Inquiry into Children in Immigration Detention from

the Office of the Tasmanian

Commissioner for Children


Dear Sir/Madam

Submissions to

National Inquiry into Children in Immigration Detention

As Commissioner for

Children in Tasmania, my Office is set up under Part 9 of the Children,

Young Persons and their Families Act 1997 ("the Act"). The

Act is informed by the United Nations Convention on the Rights of the

Child, and has been in operation in Tasmania since 1st July 2000.

This Office is uniquely

placed to independently assess the situation of children in Tasmania with

respect to their health, welfare, care, protection, education and development.

Our advocacy and advisory functions under the Act allow us to assess if

the rights of all children in Tasmania with respect to their health, welfare,

care, protection, development (and education where they are under the

custody or guardianship of the Secretary) are protected and promoted.

This includes children in Tasmania on refugee status, whether accompanied

or not.

Tasmania has shown

legislative and regulatory compliance with every Article of the Convention

on the Rights of the Child (the Convention), as shown in the Report

this Office submitted to the Committee on the Rights of the Child. Our

compliance is the first step, and effective implementation is the next.

Tasmania as a State can work together with HREOC to improve the situation

for all children in Australia. Tasmania aspires to be a leader in the

field of protecting and promoting children's rights, and with respect

to the treatment of refugees, Tasmania as a community has a commendable

record for providing a 'safe haven' for refugees in need. This was demonstrated

recently in our assistance of Kosovo refugees. We have shown support for

refugees and their children. This is a commitment shown by the entire

State, from the Premier down to the community. Such a position is unique

in Australia and we have a reputation we can justifiably be proud of,

and is one that we wish to maintain, especially with regard to children.

Should any children

be discharged from immigration detention to Tasmania, this Office would

strongly advocate that they be treated in strict accordance with the Convention

on the Rights of the Child, the Children, Young Persons and their Families

Act 1997 and all other relevant legislation in Tasmania, taking their

the best interests into account. This is the minimum we would expect,

given that we have now demonstrated

to the United Nations Human Rights Commission, Tasmania's legislative

and regulatory compliance with every article of the Convention.

This position is

supported by the Commissioner for Children's Consultative Council (CCCC),

consisting of children and youth from age 8 to 18 from various backgrounds

and cultures. The CCCC meets regularly to discuss current issues of interest

to them, and they advise the Commissioner on the position of children

and youth in Tasmania.
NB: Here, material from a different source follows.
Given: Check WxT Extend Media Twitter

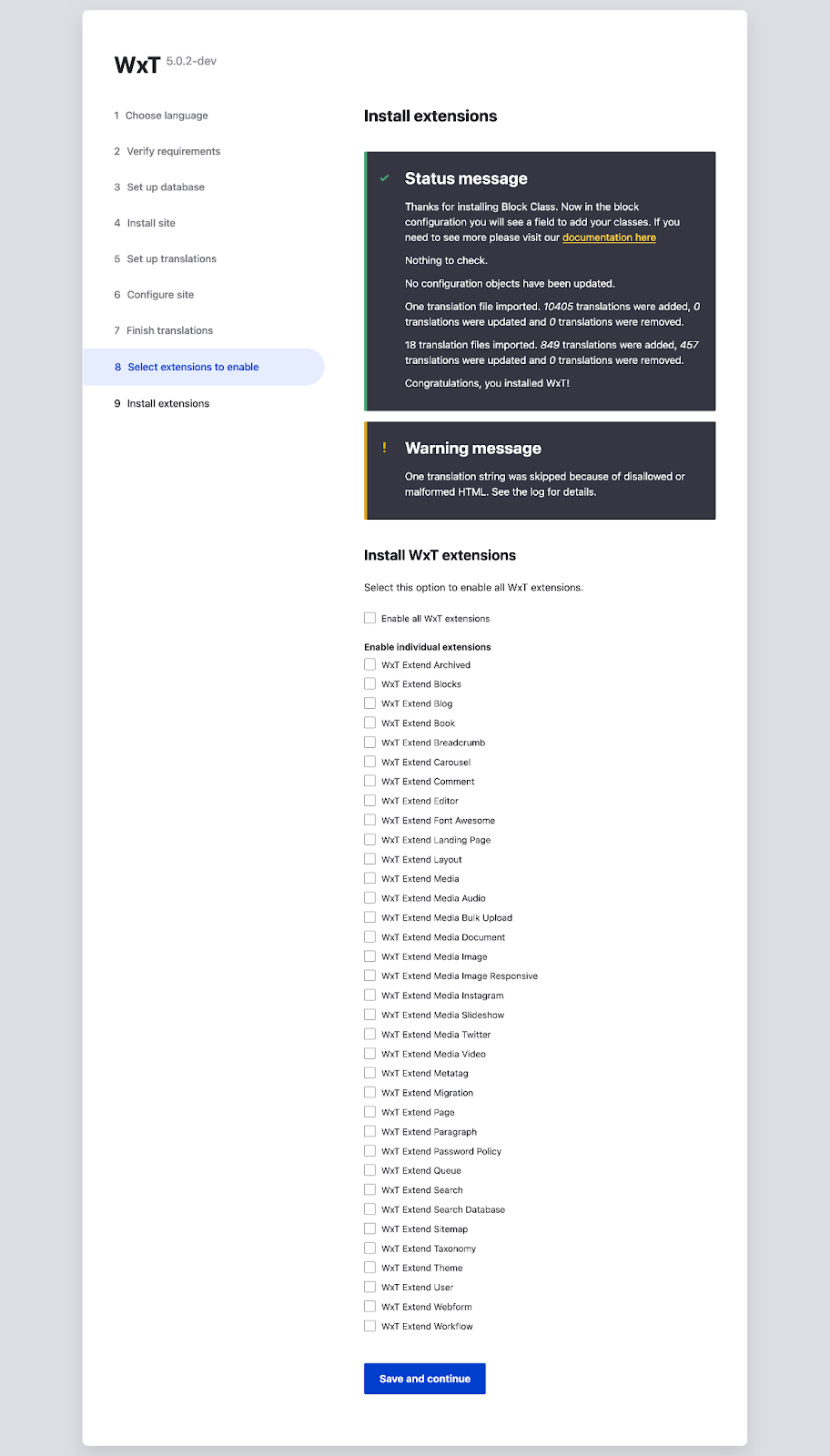Looking at the screenshot, I should 370,1034.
Some of the views of the Council are as follows:

  • children in immigration

    detention should be treated properly and humanely;

  • they should be

    assisted in accordance with their right of being innocent until proven

    guilty;

  • they have not

    committed a crime to be detained;

  • unaccompanied

    minors appear to being punished for their parents matters;

  • children are treated

    as illegal immigrants which is unjust

These are also views

that this Office strongly advocates as it is a common law principle not

to detain those who are not suspected of committing a crime, or detaining

them and treating them as if they are guilty of a crime before they have

had the benefit of the due process of law. Proper procedures in accordance

with natural justice also appear to have been neglected for such children

in immigration detention. This country is committed to maintaining the

Rule of law, and this is not evident in the manner in which children (especially

unaccompanied minors) have been detained.

Policies and practices

affecting children in immigration detention, as well as those that govern

their discharge, should reflect the legal status of their not being 'prisoners'

convicted of criminal offences. They should instead be treated in accordance

with the Convention on the Rights of the Child, the Refugee

Convention and all other relevant international instruments that Australia

is a signatory to.

Best Interests

of the Child

Article 20(1) of

the Convention should be noted in particular. It states that:

A child temporarily

or permanently deprived of his or her family environment, or in whose

best interests cannot be allowed to remain in that environment, shall

be entitled to special protection and assistance provided by the State.

This Office advocates

that Article 20 is not restricted to children in the welfare system of

the States, but can be equally applicable to children in immigration detention,

as they are children deprived or their family environment. As such, they

are entitled to special protection and assistance, and should therefore

be treated accordingly. This is consistent with the concept of 'humane

governance'.

Furthermore, consistent

with Article 3 of the Convention on the Rights of the Child, this Office

strongly advocates that in all decision making processes relating to children

in immigration detention, their best interests be a primary consideration.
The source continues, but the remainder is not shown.